GOTO is a vendor independent international software development conference with more that 90 top speaker and 1300 attendees. The conference cover topics such as .Net, Java, Open Source, Agile, Architecture and Design, Web, Cloud, New Languages and Processes

Open Space

When: 26. Jan 2012 at 19:00 -

Abstract

Open Space for GOTO Amsterdam

We invite you to be part of the steering of GOTO Amsterdam 2012

Date Thursday, January 26, 2012
Time 19:00 / 7PM
Venue @Marktplaats' Offices
Address Marktplaats BV, Wibautstraat 224, 1097 DN Amsterdam
Costs Free of charge, but please note that we will invoice EUR 100 if you sign up for free and don't show up.

Our Goals

  • Hear your ideas & thoughts
  • Getting you involved
  • Creating awareness of GOTO Amsterdam

Program

  • Open Space Event for GOTO Amsterdam 
  • Presentation "Riak on Drugs" by Jørn Larsen & Kresten Krab Thorup

"Open Space Technology (OST) is an approach for hosting meetings, conferences, corporate-style retreats and community summit events, focused on a specific and important purpose or task—but beginning without any formal agenda, beyond the overall purpose or theme."

Source: Wikipedia.Org

"Riak on Drugs (and the other way around)" by Jørn Larsen & Kresten Krab

Abstract
We're currently engaged in developing the next generation backend infrastructure for a notable national Danish healthcare service, the Shared Medicine Card; in which we are evaluating Riak as a foundation for providing both high availability, scalability and the ability to run off multiple data centers. In this talk we'll share our experiences, explain our approach, the pitfalls that we fell into on the way, the data designs we ended up with, and talk about which use cases are good fits for Riak.

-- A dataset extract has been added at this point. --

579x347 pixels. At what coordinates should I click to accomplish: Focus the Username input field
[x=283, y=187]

The Shared Medicine Card (in Danish "Fælles Medicinkort" or FMK for short) provides access to Danish citizen's medication prescriptions, drug usage, as well as history, monitoring for those. In addition to being available as an online service both for human and systemic consumption, a large integration project is currently under rollout so that by the end of 2011 it will be the back bone for drug information for some 40+ systems across such diverse medical professional systems as general practitioners, hospitals, specialist doctors, and home nursing.The project is a noticeable success, and recently won the Digitization Prize as "best government IT project in Denmark".

Short Bios

Jørn Larsen is co-founder and CEO of Trifork, a public Danish company providing software solutions to government and financial services providers. Trifork is creator of the long-running GOTO Conferences (formerly known as JAOO), and co-creator of QCon.

He graduated from the University of Aalborg, DK in 1994. Since 1997, Jørn is involved in program committees for software development conferences all over the world including QCon London, QCon San Francisco, GOTO Conferences and many more.

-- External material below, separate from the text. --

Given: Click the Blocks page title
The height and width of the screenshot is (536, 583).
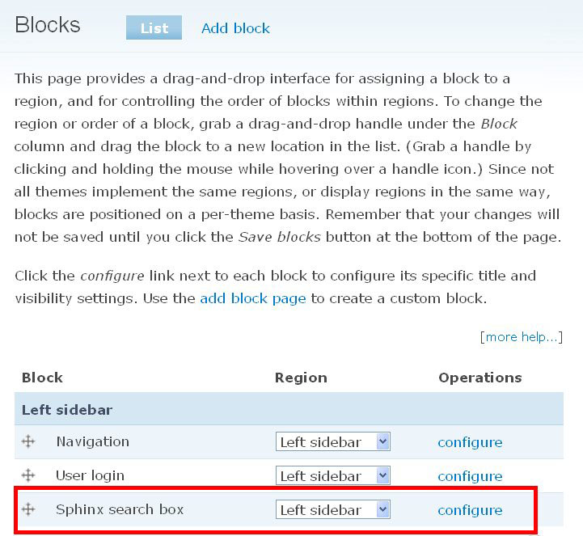Looking at the screenshot, I should [48, 24].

Kresten Krab Thorup is CTO of Trifork. Kresten in responsible for technical strategy, and spends most of the time acting as internal consultant, researching future technologies, as well as being editor for JAOO and QCon conferences. Kresten has also been a principal contributor to Trifork's own Java EE certified application server "Trifork T4", where he authored the built-in CORBA ORB, a custom Java RMI implementation (now part of Apache Yoko), the transaction manager, the database connection management system, and the Java byte code rewriting subsystem.

Kresten has been a contributor to several open source projects, including GCC, GNU Objective-C, GNU Compiled Java, Emacs, and Apache Geronimo/Yoko. Before joining Trifork, Kresten worked at NeXT Software (now acquired by Apple), where he was responsible for the development of the Objective-C tool chain, the debugger, and the runtime system. Kresten was on the committee for JSR-14 (adding generics to Java) which was closely related to the subject of his Ph.D. thesis.

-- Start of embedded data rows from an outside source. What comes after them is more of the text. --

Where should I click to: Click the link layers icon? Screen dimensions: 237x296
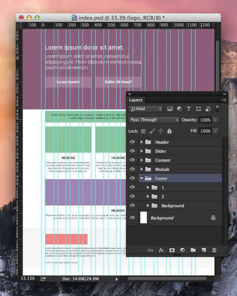pos(150,250)
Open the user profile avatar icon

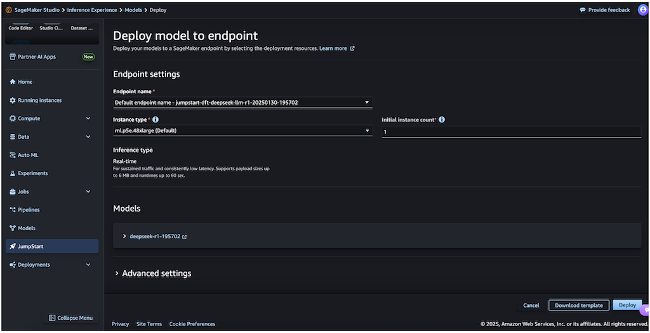(642, 10)
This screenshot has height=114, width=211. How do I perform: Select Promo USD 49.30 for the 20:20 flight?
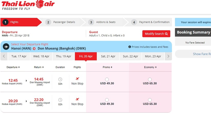pyautogui.click(x=107, y=100)
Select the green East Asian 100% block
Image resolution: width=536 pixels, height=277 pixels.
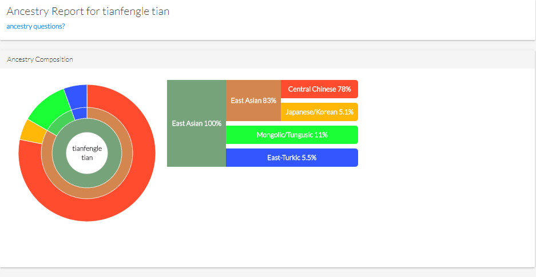[197, 123]
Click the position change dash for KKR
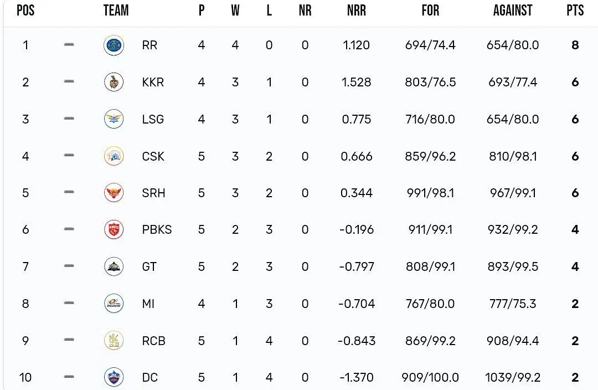Image resolution: width=598 pixels, height=390 pixels. [69, 81]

In 2009, Kresten founded the Erjang open source project (notice the J there), a virtual machine for Erlang running on the Java Virtual Machine, and has been active in the Erlang community since, contributing to, among other things, QuickCheck and Riak. In Stockholm, November 2010 Kresten received the "Erlang User of the Year Award 2010", an award given for technical contributions to the Erlang community.